*Source data:*
# # # # # # #

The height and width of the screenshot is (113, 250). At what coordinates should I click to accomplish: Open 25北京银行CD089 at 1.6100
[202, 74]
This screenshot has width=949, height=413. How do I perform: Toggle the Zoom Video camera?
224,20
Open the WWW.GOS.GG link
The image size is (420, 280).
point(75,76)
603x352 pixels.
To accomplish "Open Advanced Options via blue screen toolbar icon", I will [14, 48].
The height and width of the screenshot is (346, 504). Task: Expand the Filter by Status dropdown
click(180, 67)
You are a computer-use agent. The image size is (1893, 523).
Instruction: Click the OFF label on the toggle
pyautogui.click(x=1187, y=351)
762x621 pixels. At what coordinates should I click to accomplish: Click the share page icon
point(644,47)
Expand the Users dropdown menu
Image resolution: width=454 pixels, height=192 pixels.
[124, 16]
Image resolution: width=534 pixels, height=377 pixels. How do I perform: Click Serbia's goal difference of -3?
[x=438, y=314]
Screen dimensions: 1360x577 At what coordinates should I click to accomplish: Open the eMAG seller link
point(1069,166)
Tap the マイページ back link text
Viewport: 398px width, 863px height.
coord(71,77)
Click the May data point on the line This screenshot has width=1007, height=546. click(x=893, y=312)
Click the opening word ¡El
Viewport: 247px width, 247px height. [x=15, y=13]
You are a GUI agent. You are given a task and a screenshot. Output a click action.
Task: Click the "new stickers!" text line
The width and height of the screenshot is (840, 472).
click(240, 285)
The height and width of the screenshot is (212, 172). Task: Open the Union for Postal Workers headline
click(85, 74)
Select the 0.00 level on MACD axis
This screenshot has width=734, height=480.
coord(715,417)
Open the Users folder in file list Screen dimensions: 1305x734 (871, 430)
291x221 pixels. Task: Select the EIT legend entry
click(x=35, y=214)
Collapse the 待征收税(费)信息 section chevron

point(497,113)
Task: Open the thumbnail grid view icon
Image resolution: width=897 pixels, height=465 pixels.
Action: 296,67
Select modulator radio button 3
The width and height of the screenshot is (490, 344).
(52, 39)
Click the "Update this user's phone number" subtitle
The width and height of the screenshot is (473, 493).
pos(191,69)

# # # # # # #

*What you are asked to do:*
Transcribe, without alteration, the line that contains "Task: Open the thumbnail grid view icon" together with all lines after it in the listing above.

*Completed task:*
Task: Open the thumbnail grid view icon
Image resolution: width=897 pixels, height=465 pixels.
Action: 296,67
Select modulator radio button 3
The width and height of the screenshot is (490, 344).
(52, 39)
Click the "Update this user's phone number" subtitle
The width and height of the screenshot is (473, 493).
pos(191,69)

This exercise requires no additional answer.